Until and unless someone
explains the causal role of the
fact that we feel that we procreate because we feel like it, we're on
a par with zombies, causally.
PJ: "Why
would it eat?"
Ditto.
PJ: "the
whole point of a zombie, as a hypothesis, is to reduce to
absurdity the notion that human beings are zombies"
No, the zombie conjecture is
just that: a conjecture (like the conjecture that there might be fairies,
or an afterlife). We already know for sure (as Descartes reminded us)
that we're not zombies; we
don't need any further evidence of that. What we need is a causal
explanation of how and why we are
not zombies.
PJ: "and
thus to clarify that consciousness is a real phenomenon in need of an
explanation."
We already know that feelings
are real, because we really feel. We also know they need an explanation.

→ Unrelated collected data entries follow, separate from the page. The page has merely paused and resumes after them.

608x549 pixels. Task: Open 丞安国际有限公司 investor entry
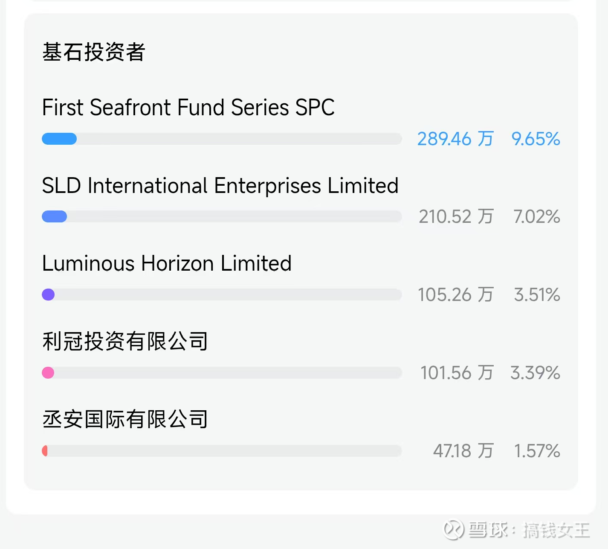pos(125,419)
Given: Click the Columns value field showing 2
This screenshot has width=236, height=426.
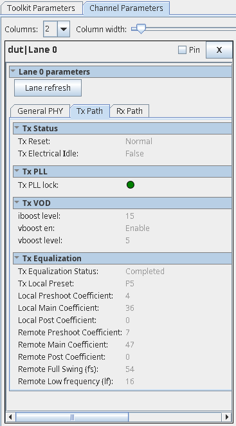Looking at the screenshot, I should pos(50,29).
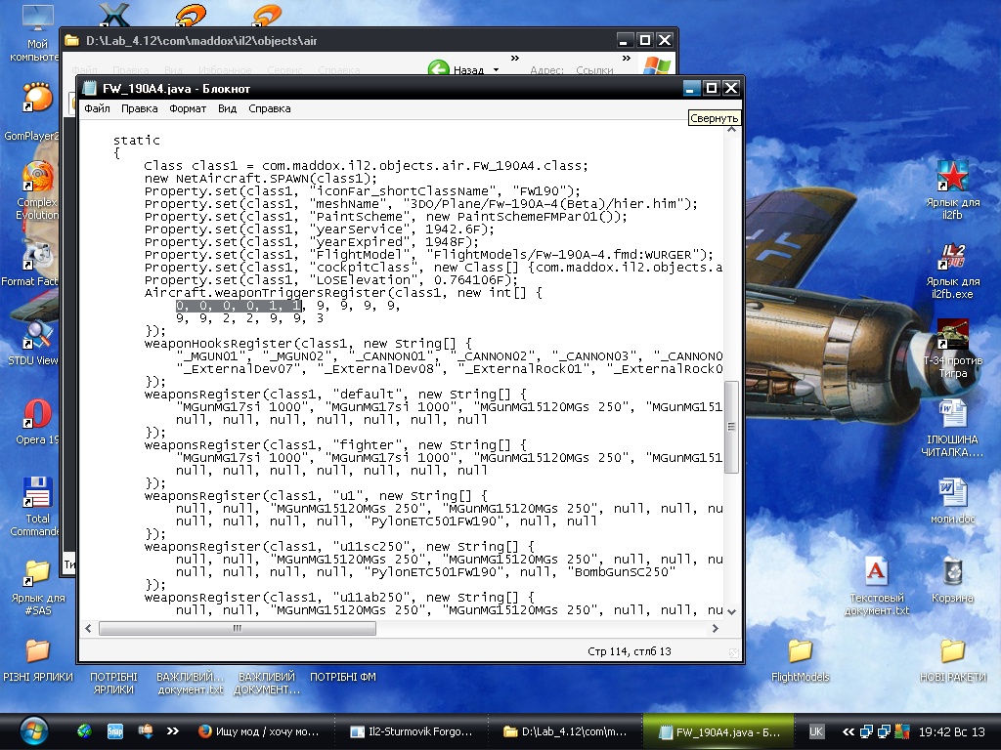Open the Opera browser desktop shortcut

click(36, 415)
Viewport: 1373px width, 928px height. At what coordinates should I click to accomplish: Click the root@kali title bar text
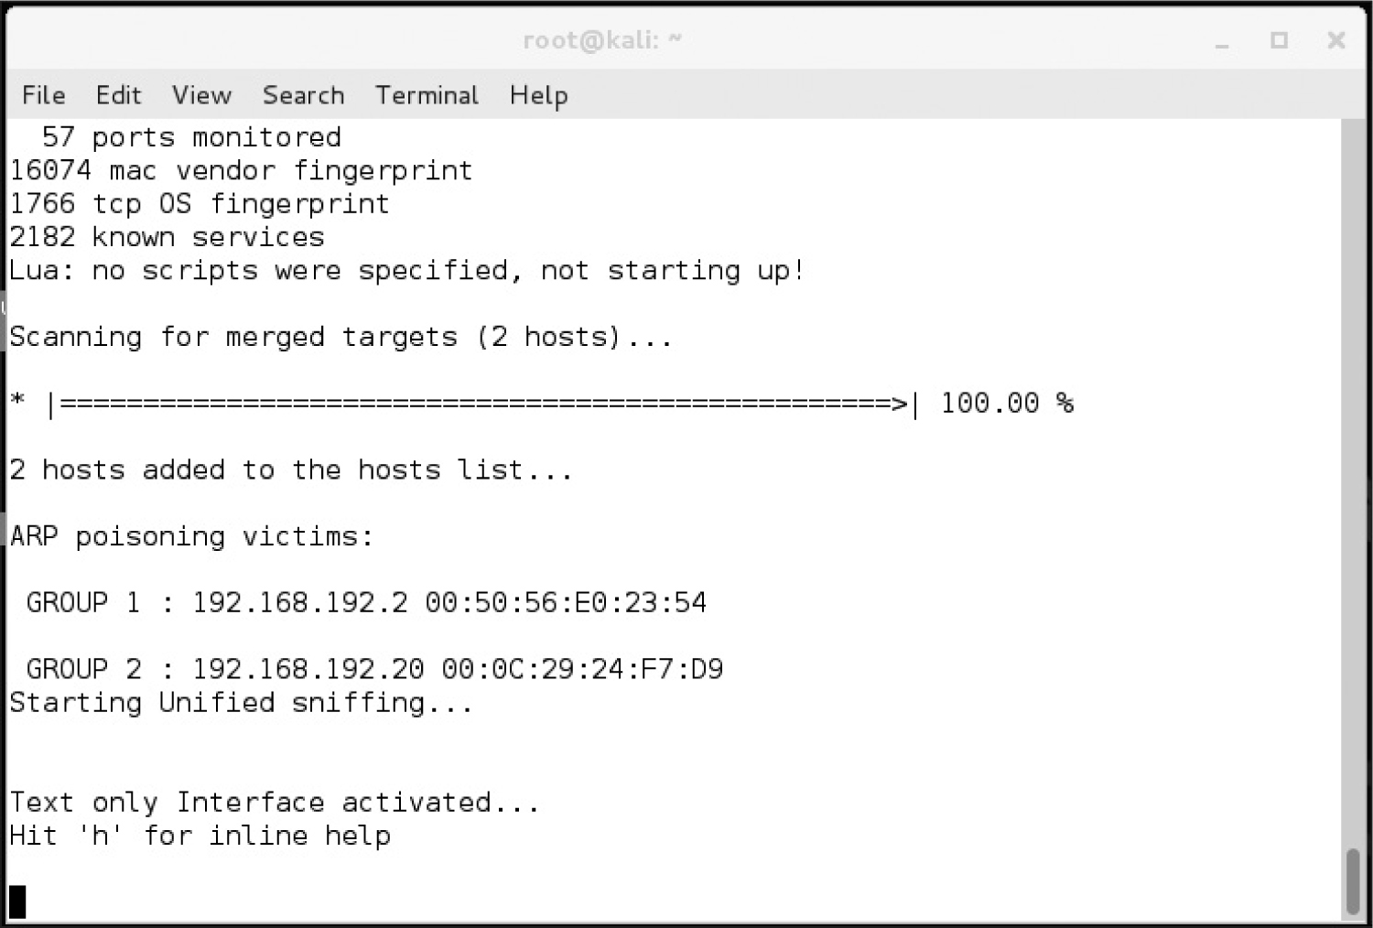(x=602, y=40)
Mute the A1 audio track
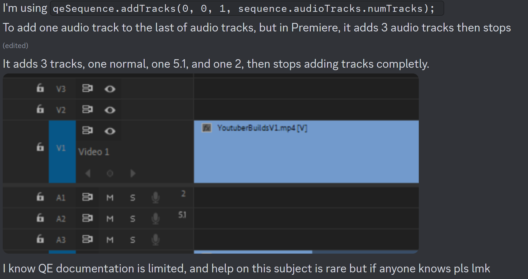Screen dimensions: 528x279 pyautogui.click(x=110, y=197)
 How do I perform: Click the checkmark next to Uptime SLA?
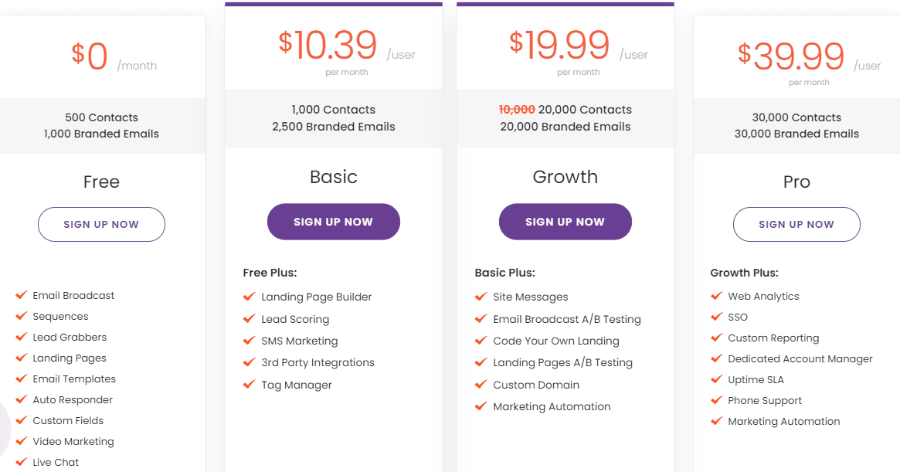coord(716,379)
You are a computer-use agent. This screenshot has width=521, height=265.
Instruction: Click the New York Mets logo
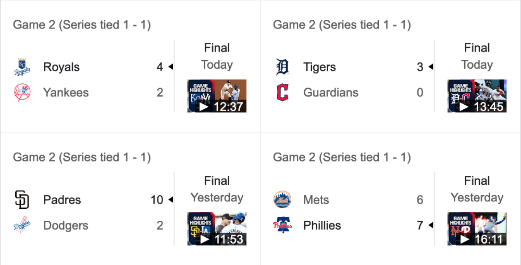point(282,199)
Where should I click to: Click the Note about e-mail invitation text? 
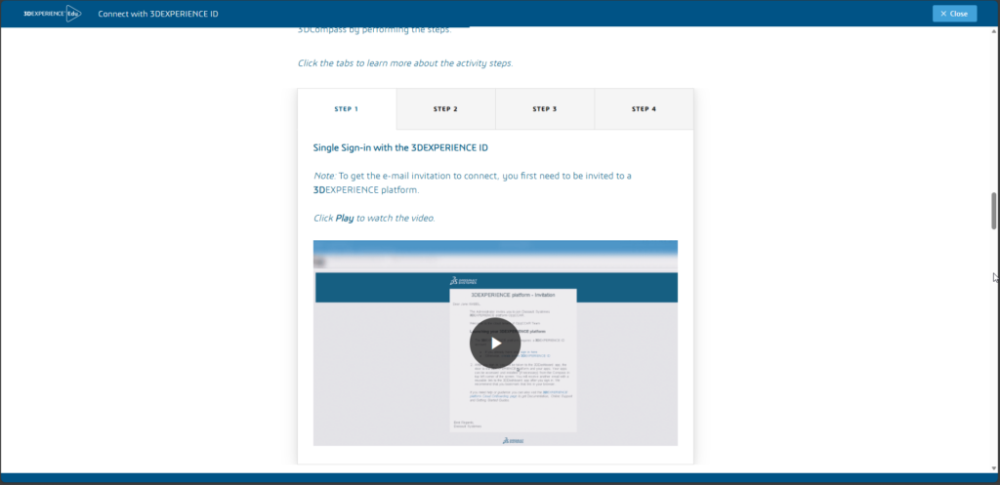[x=473, y=182]
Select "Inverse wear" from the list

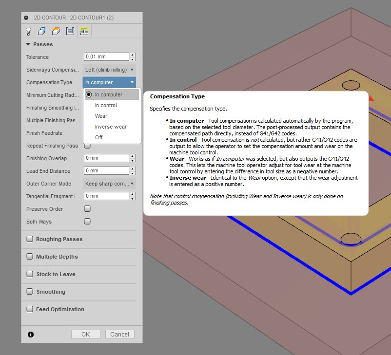111,127
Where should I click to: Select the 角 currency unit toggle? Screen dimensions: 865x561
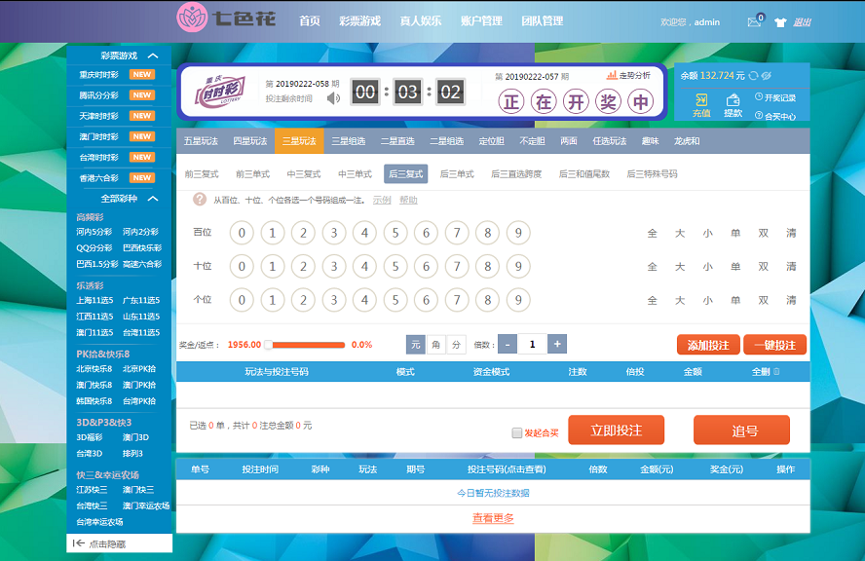click(x=435, y=344)
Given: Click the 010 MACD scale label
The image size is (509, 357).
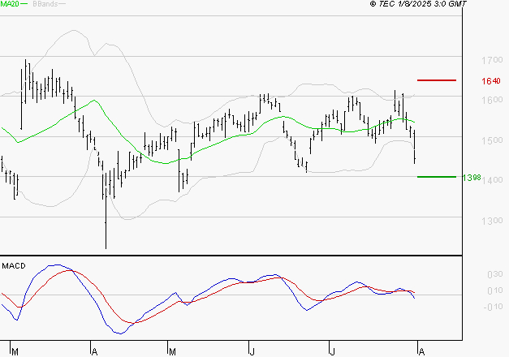Looking at the screenshot, I should pos(495,290).
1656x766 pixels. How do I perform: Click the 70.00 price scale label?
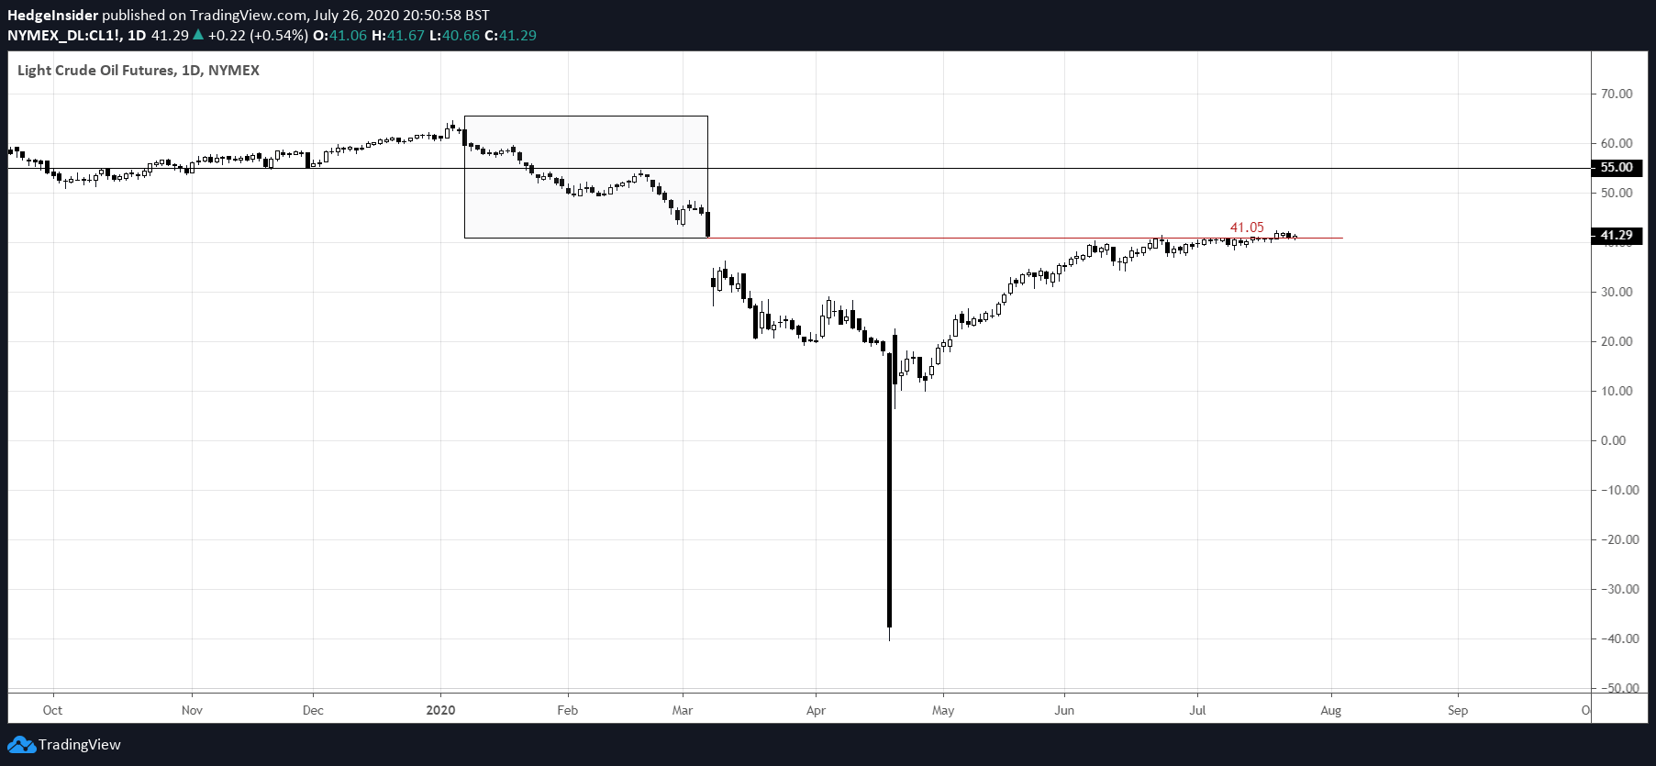coord(1617,94)
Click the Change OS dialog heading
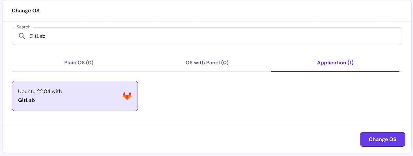413x156 pixels. (x=25, y=11)
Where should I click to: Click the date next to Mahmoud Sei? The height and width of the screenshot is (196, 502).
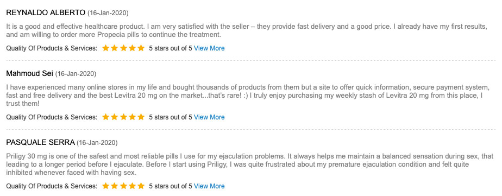[76, 74]
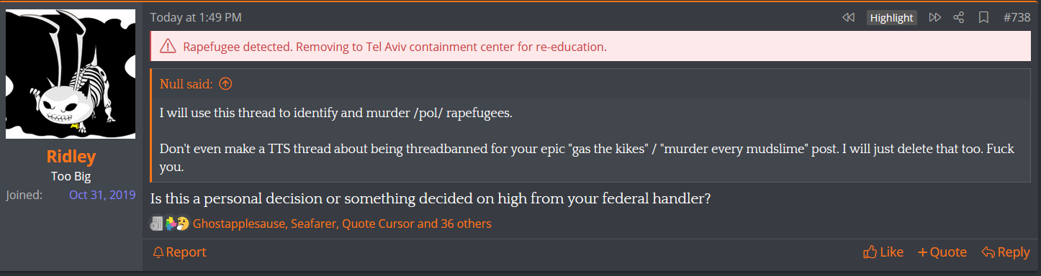Click the next highlight double-arrow icon
This screenshot has width=1041, height=276.
[x=934, y=17]
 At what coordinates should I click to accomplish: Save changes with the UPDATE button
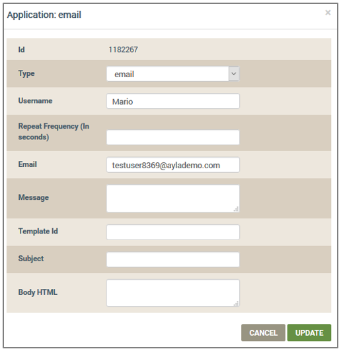pyautogui.click(x=309, y=333)

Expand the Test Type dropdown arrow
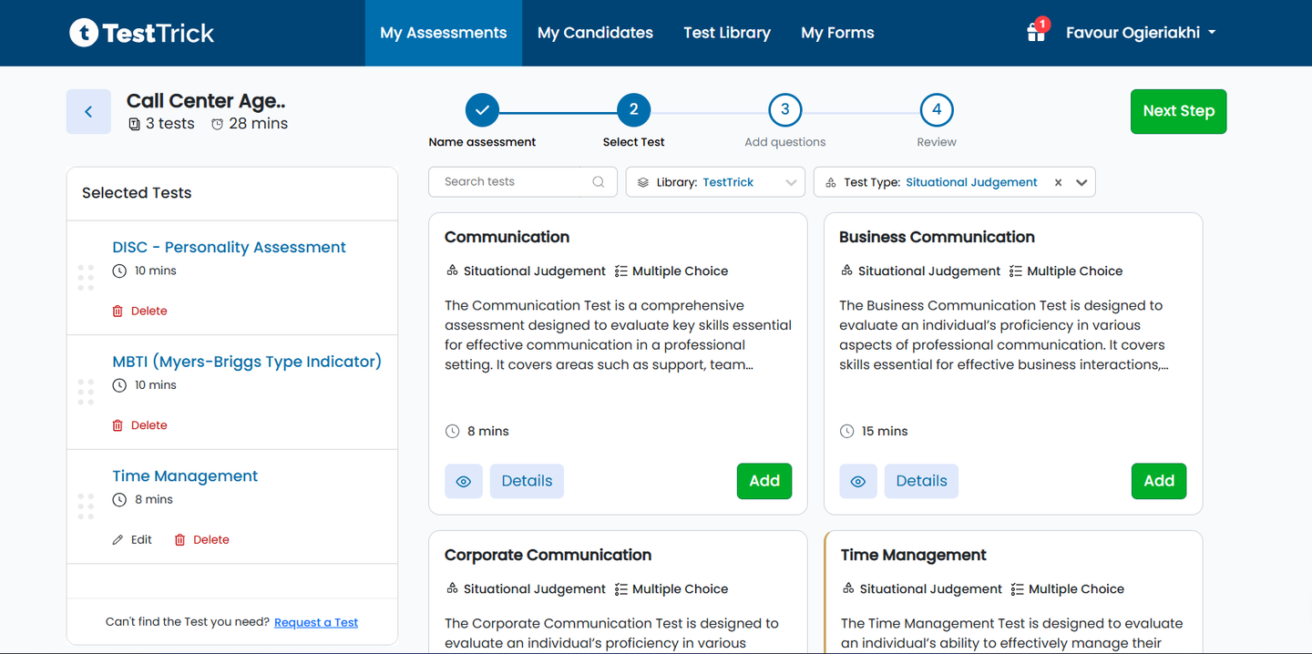(1081, 182)
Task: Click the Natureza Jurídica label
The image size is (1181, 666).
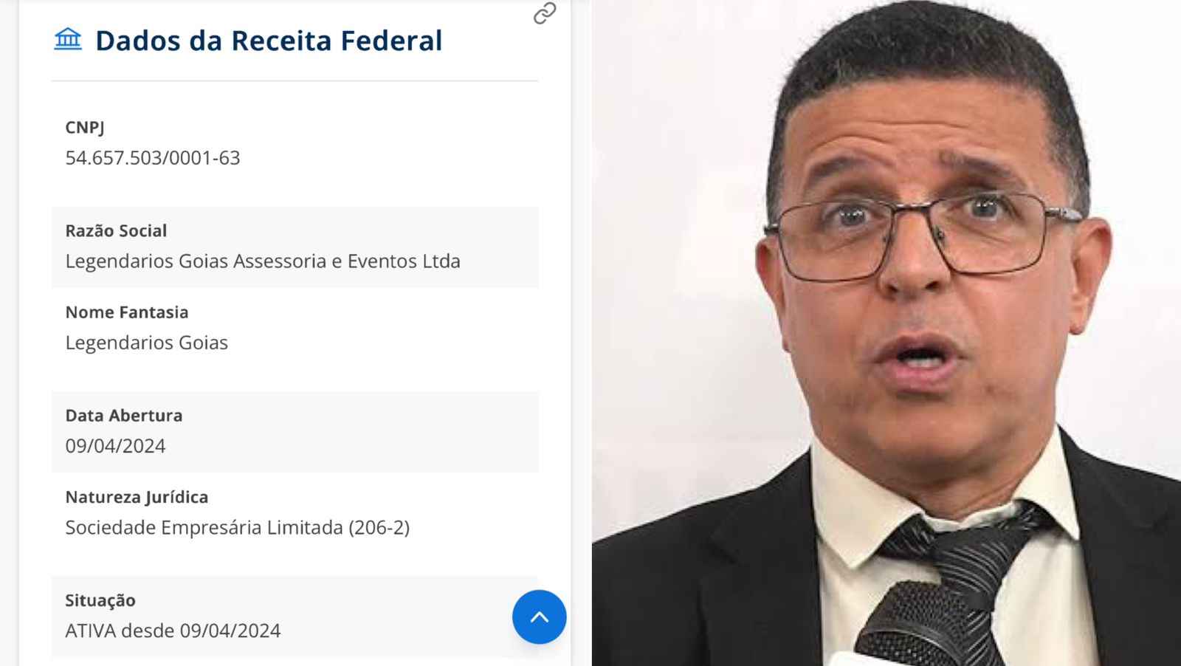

But unfortunately, there's this explanatory gap...
PJ: "If
[zombies] are possible then the reductio argument fails and the
hypothesis is pointless"
There is no "reductio
argument" and a conjecture's just a conjecture.
PJ: "We'd
be better off discussing the other minds problem,
since a proposition stating that zombies are possible
is no improvement on one stating that there may be no
other minds than our own."
Anything that is not provably
impossible may be possible, but it also may not, for reasons of which we
may be ignorant. In the case of zombies, they're' probably not possible:
trouble is, we can't explain how or why not.
The problem under discussion
is not the other-minds problem (of determining for sure whether others
than oneself feel: one can't, but they almost certainly do).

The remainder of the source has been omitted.